### WHAT NEEDS TO BE DONE:
In the entries that follow, the first line to write out is the one containing "Given: Open the Y dog-emoji user's avatar", and the last is the one containing "You are a computer-use". Reproduce that stretch exactly, with nothing before or after it.

### PROVIDED MATERIAL:
....

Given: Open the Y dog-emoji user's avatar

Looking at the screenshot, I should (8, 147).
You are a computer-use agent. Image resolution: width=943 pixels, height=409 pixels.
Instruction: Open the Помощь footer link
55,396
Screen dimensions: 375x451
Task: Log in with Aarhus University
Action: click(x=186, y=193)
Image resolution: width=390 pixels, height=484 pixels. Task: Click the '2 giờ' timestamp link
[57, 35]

....

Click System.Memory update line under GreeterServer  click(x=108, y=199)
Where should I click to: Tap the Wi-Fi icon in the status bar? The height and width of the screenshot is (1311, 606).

....

### YOUR SOLUTION:
Given: Open the Y dog-emoji user's avatar

Looking at the screenshot, I should (8, 147).
You are a computer-use agent. Image resolution: width=943 pixels, height=409 pixels.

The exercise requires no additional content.